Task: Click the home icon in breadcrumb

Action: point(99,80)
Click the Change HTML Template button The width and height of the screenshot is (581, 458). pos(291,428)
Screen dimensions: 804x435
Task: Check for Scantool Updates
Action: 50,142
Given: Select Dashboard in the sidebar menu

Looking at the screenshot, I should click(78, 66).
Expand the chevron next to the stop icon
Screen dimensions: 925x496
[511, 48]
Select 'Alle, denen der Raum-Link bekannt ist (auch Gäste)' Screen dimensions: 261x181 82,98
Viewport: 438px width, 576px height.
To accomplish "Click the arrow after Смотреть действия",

* [What to work on] Report how many lines of the records above contain the word "icon", giving only the number.

* [Answer in full] 2